What is required
Go through the data below and report how many lines contain "chevron"; the reply holds only that number.

Stored items:
++++++

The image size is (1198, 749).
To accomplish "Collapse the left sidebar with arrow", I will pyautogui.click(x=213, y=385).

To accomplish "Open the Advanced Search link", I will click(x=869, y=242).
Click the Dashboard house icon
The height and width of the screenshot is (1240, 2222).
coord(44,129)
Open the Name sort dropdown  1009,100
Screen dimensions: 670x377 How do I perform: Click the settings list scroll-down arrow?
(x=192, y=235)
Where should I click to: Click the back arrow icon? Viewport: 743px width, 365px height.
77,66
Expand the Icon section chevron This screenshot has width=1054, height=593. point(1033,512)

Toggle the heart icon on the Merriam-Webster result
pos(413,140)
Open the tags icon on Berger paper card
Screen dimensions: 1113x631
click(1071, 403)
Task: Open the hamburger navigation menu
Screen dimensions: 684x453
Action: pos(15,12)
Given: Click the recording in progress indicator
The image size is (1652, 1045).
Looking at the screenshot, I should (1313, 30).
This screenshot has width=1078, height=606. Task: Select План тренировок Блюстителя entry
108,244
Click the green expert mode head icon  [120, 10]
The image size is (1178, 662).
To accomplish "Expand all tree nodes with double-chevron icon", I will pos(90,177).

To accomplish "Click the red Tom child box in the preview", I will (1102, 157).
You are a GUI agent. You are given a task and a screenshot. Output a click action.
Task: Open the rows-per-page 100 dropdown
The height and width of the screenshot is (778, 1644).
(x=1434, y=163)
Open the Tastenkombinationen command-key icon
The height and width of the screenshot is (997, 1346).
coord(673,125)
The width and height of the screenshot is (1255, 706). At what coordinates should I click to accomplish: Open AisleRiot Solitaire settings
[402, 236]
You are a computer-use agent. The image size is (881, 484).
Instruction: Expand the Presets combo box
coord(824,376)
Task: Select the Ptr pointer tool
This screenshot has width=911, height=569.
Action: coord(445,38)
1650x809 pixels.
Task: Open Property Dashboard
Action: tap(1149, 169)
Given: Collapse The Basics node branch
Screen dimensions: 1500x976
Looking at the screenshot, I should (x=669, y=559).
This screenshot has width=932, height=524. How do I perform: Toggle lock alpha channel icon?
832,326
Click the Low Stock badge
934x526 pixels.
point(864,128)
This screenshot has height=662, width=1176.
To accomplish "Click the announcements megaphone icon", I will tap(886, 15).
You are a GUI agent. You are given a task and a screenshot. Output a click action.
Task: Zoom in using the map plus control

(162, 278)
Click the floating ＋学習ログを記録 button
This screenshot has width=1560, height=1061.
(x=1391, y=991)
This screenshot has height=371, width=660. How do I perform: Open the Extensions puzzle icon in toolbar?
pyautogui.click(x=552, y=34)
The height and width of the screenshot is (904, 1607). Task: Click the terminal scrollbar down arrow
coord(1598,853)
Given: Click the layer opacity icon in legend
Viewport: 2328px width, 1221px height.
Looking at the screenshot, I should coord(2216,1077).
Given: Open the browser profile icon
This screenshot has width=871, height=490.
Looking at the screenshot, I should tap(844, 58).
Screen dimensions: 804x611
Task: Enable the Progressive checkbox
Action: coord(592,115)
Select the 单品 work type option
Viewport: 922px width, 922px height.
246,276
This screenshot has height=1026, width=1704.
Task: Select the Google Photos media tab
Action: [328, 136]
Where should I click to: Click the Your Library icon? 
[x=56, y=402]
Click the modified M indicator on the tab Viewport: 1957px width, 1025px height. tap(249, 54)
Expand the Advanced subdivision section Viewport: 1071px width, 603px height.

++++++

Solution
2